March 2 marked one year since the first case of coronavirus was confirmed in Georgia.
Chief Medical Officer at Houston Healthcare Doctor Dan Stewart spent the past year studying the best treatments for COVID-19 patients.
He then shared that information with doctors.
“It was also scary, cause we really were shooting in the dark in those first few days,” said Stewart.
He compared the first few months to war time.
“This is what we train for, but it's still stressful and you're putting your lives on the line too,” he said.
Doctor Jennifer Hoffman specializes in Infectious Disease at Coliseum Medical Center and works with COVID-19 patients directly. She also felt like it was her duty to show up, despite the risks.
“This is my World War II. It's my moment for my generation of doctors to step up,” said Hoffman.
In the beginning she says she felt helpless, because of the lack of information on how to treat patients properly.
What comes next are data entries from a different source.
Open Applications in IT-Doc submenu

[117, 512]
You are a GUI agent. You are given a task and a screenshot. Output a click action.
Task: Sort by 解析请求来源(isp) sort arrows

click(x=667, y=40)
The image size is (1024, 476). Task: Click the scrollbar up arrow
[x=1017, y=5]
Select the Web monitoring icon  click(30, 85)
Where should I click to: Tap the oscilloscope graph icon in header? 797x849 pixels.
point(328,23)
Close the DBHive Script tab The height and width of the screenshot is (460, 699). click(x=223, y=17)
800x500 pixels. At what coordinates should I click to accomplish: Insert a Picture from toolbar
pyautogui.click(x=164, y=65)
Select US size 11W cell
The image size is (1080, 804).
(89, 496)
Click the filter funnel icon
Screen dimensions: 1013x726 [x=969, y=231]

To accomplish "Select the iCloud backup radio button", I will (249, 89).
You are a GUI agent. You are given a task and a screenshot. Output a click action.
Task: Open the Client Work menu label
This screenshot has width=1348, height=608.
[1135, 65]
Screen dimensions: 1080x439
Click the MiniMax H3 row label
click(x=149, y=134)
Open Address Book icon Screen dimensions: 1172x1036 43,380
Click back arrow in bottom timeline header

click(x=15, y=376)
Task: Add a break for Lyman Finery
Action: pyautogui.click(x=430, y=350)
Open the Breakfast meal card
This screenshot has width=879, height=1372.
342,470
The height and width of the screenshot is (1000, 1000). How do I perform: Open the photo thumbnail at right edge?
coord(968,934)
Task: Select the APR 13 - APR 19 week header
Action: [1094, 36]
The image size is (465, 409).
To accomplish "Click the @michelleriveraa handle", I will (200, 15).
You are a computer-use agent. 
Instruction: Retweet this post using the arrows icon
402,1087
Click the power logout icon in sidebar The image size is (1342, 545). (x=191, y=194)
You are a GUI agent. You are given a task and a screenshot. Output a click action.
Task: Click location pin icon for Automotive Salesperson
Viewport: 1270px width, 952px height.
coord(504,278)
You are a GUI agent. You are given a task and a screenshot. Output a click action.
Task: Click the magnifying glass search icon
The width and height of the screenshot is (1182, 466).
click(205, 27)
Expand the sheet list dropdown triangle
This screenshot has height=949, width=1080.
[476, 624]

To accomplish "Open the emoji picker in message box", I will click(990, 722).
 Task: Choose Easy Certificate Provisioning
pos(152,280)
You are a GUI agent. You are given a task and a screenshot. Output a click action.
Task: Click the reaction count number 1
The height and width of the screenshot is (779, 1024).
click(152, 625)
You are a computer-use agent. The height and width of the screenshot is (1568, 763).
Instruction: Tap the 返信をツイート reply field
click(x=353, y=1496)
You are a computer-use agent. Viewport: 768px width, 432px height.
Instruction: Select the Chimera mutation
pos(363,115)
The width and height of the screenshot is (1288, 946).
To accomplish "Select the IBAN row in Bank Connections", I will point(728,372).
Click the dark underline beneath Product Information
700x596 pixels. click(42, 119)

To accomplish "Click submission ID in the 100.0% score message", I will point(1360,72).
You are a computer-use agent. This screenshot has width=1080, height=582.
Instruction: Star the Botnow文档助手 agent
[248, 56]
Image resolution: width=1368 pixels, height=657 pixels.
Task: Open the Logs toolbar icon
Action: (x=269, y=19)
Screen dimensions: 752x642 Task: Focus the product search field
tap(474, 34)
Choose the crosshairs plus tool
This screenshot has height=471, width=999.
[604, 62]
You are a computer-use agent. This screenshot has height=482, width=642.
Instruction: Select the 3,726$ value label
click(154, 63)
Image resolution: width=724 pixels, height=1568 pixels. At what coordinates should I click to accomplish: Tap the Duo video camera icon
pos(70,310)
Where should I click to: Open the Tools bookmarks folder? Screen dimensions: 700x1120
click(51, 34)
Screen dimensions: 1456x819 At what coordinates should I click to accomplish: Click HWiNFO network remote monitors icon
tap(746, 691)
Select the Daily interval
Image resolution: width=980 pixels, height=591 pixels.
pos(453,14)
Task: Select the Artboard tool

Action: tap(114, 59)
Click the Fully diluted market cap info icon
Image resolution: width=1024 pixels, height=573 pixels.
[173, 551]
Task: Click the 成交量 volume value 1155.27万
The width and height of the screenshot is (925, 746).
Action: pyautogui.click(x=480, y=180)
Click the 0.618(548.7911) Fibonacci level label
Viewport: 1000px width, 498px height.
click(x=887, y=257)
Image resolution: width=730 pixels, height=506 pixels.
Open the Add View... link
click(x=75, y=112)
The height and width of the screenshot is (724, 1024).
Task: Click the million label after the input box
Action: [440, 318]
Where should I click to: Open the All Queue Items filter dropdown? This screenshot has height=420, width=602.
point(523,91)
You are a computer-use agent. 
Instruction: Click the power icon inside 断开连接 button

“All I could do is watch people suffer and hope they get better, and a lot of the times they didn't, that was hard.”
Hoffman hopes her resilience despite the circumstances, will encourage her kids to do the same thing one day.
“I'm proud of my contribution honestly. I'm proud of what I've done.”
Coliseum Medical Centers’ ICU nurse, Holly Goodman, says she is also proud of her efforts.
“Somebody needed to help fight for the patients,” said Goodman.
Goodman says nurses have provided more than just medical care, but also emotional support.
“You're a part of that family, and you suffer the loss right with them,” she said.
It's why support from the community has made all the difference.
“It was a relief and blessing to have everyone encouraging you that way.”
The road to recovery is far from over, but Stewart says the future looks bright.
“When this is all over with, we're gonna have a huge party, a huge celebration.”